§ **Aim of the task**:
Change every occurrence of "Screen dimensions" to "Screenshot size" in the records below, and reproduce them otherwise unaltered.

[START OF Data rows]

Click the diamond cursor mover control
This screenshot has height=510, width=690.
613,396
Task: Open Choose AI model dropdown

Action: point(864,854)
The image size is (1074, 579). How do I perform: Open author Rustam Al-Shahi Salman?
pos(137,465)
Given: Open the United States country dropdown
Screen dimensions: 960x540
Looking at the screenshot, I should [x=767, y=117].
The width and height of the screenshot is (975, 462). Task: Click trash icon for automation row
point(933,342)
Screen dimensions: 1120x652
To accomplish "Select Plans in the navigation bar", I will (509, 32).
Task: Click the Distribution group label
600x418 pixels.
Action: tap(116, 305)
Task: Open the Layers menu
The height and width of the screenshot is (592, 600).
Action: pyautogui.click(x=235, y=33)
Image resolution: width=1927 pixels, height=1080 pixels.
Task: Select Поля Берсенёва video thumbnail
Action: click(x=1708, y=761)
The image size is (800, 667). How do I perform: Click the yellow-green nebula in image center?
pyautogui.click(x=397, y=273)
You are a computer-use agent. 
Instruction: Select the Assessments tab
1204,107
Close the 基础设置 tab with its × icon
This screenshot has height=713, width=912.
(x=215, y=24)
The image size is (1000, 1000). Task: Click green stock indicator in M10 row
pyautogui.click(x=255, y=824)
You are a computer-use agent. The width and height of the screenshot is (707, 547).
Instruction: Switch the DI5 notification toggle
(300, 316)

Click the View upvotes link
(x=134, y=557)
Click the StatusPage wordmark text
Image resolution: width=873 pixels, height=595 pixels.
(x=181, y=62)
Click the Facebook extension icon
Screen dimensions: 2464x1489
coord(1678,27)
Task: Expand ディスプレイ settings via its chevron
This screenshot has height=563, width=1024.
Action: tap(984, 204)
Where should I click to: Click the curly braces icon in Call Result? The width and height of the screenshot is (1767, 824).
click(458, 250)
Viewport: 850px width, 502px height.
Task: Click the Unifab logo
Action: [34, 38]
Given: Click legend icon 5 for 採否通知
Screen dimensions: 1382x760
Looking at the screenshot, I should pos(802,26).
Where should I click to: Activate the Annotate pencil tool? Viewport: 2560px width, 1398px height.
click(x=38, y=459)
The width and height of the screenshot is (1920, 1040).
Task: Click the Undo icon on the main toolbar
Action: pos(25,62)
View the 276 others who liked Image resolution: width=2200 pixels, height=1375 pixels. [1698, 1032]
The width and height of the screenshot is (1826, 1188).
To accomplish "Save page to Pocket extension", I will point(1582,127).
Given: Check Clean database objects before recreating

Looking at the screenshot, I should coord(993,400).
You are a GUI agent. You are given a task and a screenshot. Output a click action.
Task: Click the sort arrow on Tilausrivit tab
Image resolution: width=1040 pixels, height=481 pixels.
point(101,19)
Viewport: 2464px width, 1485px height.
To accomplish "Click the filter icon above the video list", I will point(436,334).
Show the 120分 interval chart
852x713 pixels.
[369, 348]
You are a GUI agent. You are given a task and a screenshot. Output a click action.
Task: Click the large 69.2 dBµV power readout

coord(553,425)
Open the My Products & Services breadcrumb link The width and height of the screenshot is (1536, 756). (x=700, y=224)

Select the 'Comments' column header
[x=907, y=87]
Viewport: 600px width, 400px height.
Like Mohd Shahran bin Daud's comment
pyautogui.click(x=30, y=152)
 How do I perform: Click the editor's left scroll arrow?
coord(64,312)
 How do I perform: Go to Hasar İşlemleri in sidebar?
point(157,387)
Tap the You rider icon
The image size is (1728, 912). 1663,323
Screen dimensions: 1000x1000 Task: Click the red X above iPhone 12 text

[END OF Data rows]

§ **Response below**:
Click the diamond cursor mover control
This screenshot has height=510, width=690.
613,396
Task: Open Choose AI model dropdown

Action: point(864,854)
The image size is (1074, 579). How do I perform: Open author Rustam Al-Shahi Salman?
pos(137,465)
Given: Open the United States country dropdown
Screenshot size: 960x540
Looking at the screenshot, I should [x=767, y=117].
The width and height of the screenshot is (975, 462). Task: Click trash icon for automation row
point(933,342)
Screenshot size: 1120x652
To accomplish "Select Plans in the navigation bar", I will (509, 32).
Task: Click the Distribution group label
600x418 pixels.
Action: tap(116, 305)
Task: Open the Layers menu
The height and width of the screenshot is (592, 600).
Action: pyautogui.click(x=235, y=33)
Image resolution: width=1927 pixels, height=1080 pixels.
Task: Select Поля Берсенёва video thumbnail
Action: click(x=1708, y=761)
The image size is (800, 667). How do I perform: Click the yellow-green nebula in image center?
pyautogui.click(x=397, y=273)
You are a computer-use agent. 
Instruction: Select the Assessments tab
1204,107
Close the 基础设置 tab with its × icon
This screenshot has height=713, width=912.
(x=215, y=24)
The image size is (1000, 1000). Task: Click green stock indicator in M10 row
pyautogui.click(x=255, y=824)
You are a computer-use agent. The width and height of the screenshot is (707, 547).
Instruction: Switch the DI5 notification toggle
(300, 316)

Click the View upvotes link
(x=134, y=557)
Click the StatusPage wordmark text
Image resolution: width=873 pixels, height=595 pixels.
(x=181, y=62)
Click the Facebook extension icon
Screenshot size: 2464x1489
coord(1678,27)
Task: Expand ディスプレイ settings via its chevron
This screenshot has height=563, width=1024.
Action: tap(984, 204)
Where should I click to: Click the curly braces icon in Call Result? The width and height of the screenshot is (1767, 824).
click(458, 250)
Viewport: 850px width, 502px height.
Task: Click the Unifab logo
Action: [34, 38]
Given: Click legend icon 5 for 採否通知
Screenshot size: 1382x760
Looking at the screenshot, I should pos(802,26).
Where should I click to: Activate the Annotate pencil tool? Viewport: 2560px width, 1398px height.
click(x=38, y=459)
The width and height of the screenshot is (1920, 1040).
Task: Click the Undo icon on the main toolbar
Action: pos(25,62)
View the 276 others who liked Image resolution: width=2200 pixels, height=1375 pixels. [1698, 1032]
The width and height of the screenshot is (1826, 1188).
To accomplish "Save page to Pocket extension", I will point(1582,127).
Given: Check Clean database objects before recreating

Looking at the screenshot, I should coord(993,400).
You are a GUI agent. You are given a task and a screenshot. Output a click action.
Task: Click the sort arrow on Tilausrivit tab
Image resolution: width=1040 pixels, height=481 pixels.
point(101,19)
Viewport: 2464px width, 1485px height.
To accomplish "Click the filter icon above the video list", I will point(436,334).
Show the 120分 interval chart
852x713 pixels.
[369, 348]
You are a GUI agent. You are given a task and a screenshot. Output a click action.
Task: Click the large 69.2 dBµV power readout

coord(553,425)
Open the My Products & Services breadcrumb link The width and height of the screenshot is (1536, 756). (x=700, y=224)

Select the 'Comments' column header
[x=907, y=87]
Viewport: 600px width, 400px height.
Like Mohd Shahran bin Daud's comment
pyautogui.click(x=30, y=152)
 How do I perform: Click the editor's left scroll arrow?
coord(64,312)
 How do I perform: Go to Hasar İşlemleri in sidebar?
point(157,387)
Tap the You rider icon
The image size is (1728, 912). 1663,323
Screenshot size: 1000x1000 Task: Click the red X above iPhone 12 text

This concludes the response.